Top of The data

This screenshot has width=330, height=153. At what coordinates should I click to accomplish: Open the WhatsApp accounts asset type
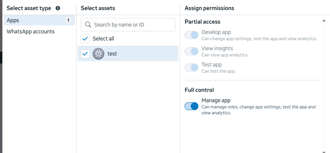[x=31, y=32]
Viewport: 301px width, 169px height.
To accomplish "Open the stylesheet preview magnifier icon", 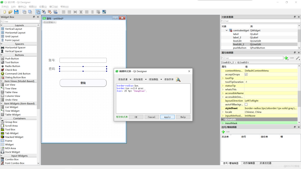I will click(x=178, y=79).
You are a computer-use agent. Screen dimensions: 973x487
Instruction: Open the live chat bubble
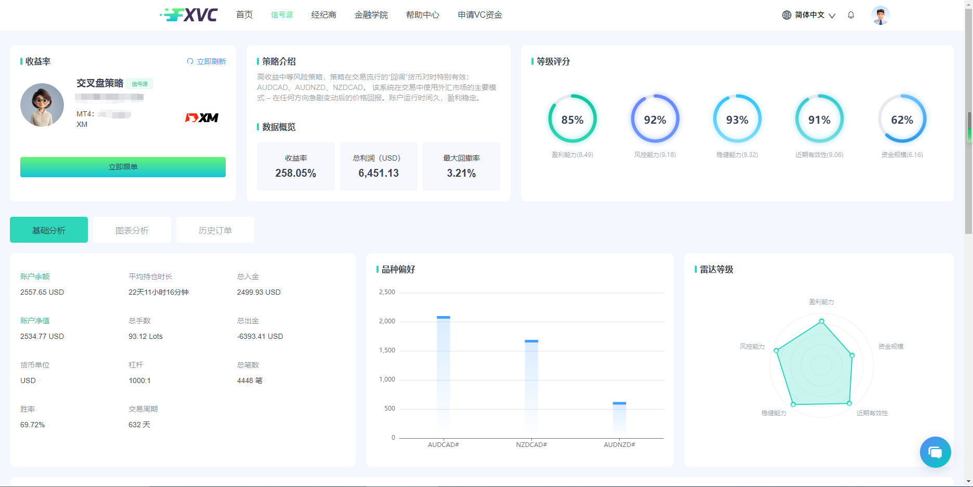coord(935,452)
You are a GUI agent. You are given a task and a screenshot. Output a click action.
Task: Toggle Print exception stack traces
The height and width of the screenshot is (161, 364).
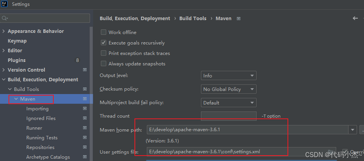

Bottom of The data
Top of The data

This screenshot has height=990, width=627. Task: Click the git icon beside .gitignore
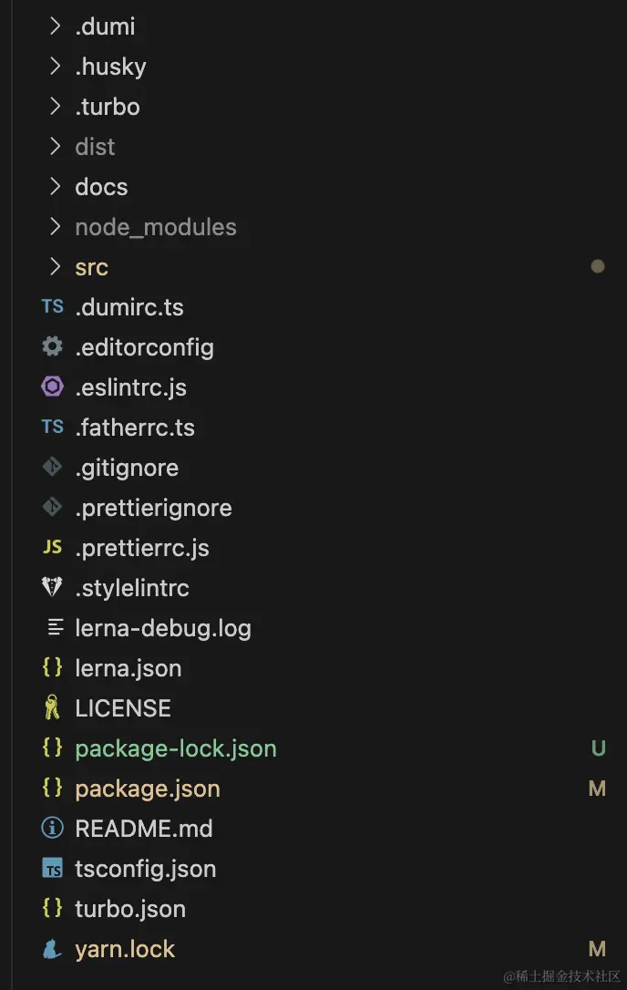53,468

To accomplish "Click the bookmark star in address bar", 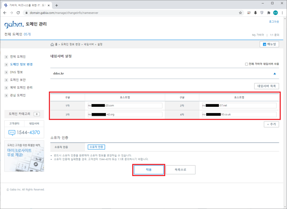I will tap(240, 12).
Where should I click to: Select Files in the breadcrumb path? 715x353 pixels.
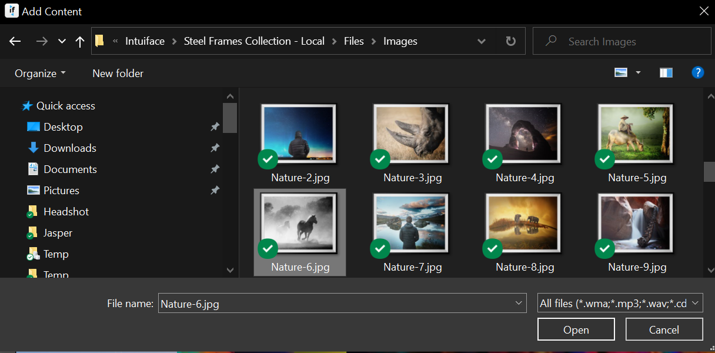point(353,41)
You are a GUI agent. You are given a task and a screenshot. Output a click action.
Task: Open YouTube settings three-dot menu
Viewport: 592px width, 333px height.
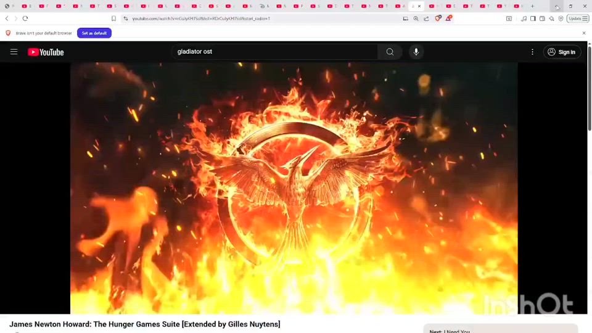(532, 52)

Bottom of The data
Top of The data

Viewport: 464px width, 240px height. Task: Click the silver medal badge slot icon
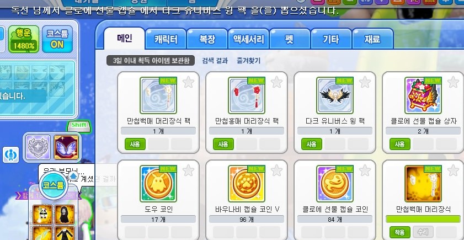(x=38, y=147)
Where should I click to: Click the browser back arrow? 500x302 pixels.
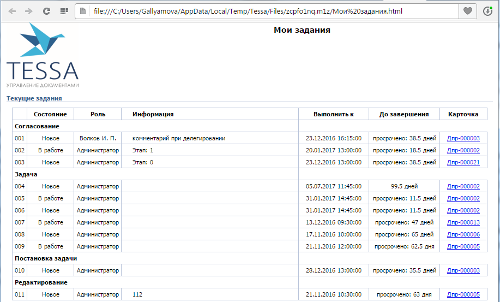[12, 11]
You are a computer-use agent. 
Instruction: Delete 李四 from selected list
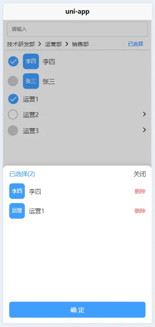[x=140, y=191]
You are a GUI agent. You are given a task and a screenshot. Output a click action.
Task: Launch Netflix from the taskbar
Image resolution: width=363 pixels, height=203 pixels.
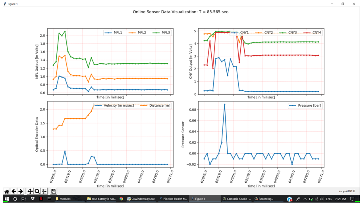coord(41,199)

Bottom of The data

#### What you should do:
Exactly as written above, retype the lines starting at the one holding "Instruction: Open the live chat bubble" and ending at the one holding "The height and", both included, but not the pictures.

#### Response area:
Instruction: Open the live chat bubble
coord(935,452)
You are a GUI agent. You are given a task and a screenshot. Output a click action.
Task: Toggle Print exception stack traces
The height and width of the screenshot is (161, 364).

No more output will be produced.